**Task list**
a: Can you condense the paragraph of the Sharks review that begins "Which brings us to" into one or two shorter sentences, keeping its main facts?
b: Would you reproduce, word for word, the part of the Sharks review that opens with the words containing "Which brings us" and closes with "stunning stereographical detail."?

**Text block**
┌──
Which brings us to The Joys of Living 2008-2010 – CD/LP (Velvet Scene/Rise Records – 2011) – the career-thus-far compilation recently released by Rise Records, Sharks’ US label. Featuring 14-tracks, and sequenced in reverse chronological order, the album tells the whole heroic story from rehearsal studio to four-figure-audiences, in stunning stereographical detail.

Forthcoming 45, ‘Sweet Harness’, kicks off Side One, wearing the maturity Sharks have earned on it’s lapel like a ‘Hope Not Hate’ badge at an EDL rally, strident, affecting, addictive: ‘Easy chemistry, only me/Easy chemistry, lonely me/Easy chemistry, positively correcting me when all I need is concrete, crookedly’. The album’s title track ticks a bunch of the Clash boxes alluded to by Paul Lester in The Guardian, except the time-frame is wrong, if anything, this is Cost Of Living era Clash, replete with harmonica and drop down and dub section, before Sam’s drums power back up to storm the outro chorus. Next up is live favourite, ‘Trains’: ‘How pathetic this must sound to a hope of finally getting out/How pathetic this must sound to someone who doesn’t even know he’s bored of this town/Try to make sense of what happens next and in the meantime I could have stolen a fucking car.’ Sharks at their most venomous, scathing, tongue-lashing the small-town mentalities with righteous anger.
└──
**Stored data**
┌──
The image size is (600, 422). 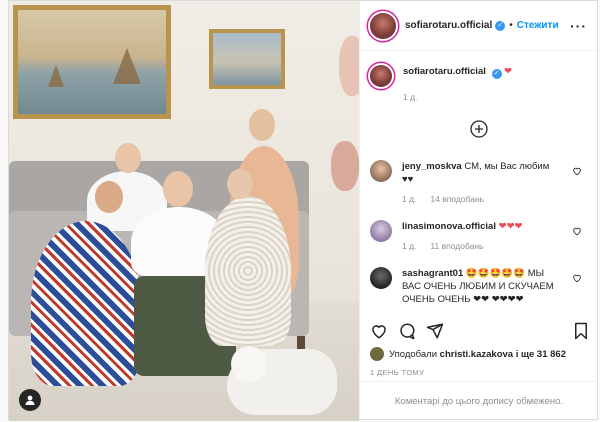 What do you see at coordinates (457, 199) in the screenshot?
I see `comment-likes: 14 вподобань` at bounding box center [457, 199].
└──
**List of solutions**
a: The Joys of Living 2008-2010 (CD/LP, Velvet Scene/Rise Records, 2011) is a career-thus-far compilation recently released by Rise Records, Sharks' US label. Its 14 tracks run in reverse chronological order and trace the band's story from the rehearsal studio to four-figure audiences.

b:
Which brings us to The Joys of Living 2008-2010 – CD/LP (Velvet Scene/Rise Records – 2011) – the career-thus-far compilation recently released by Rise Records, Sharks’ US label. Featuring 14-tracks, and sequenced in reverse chronological order, the album tells the whole heroic story from rehearsal studio to four-figure-audiences, in stunning stereographical detail.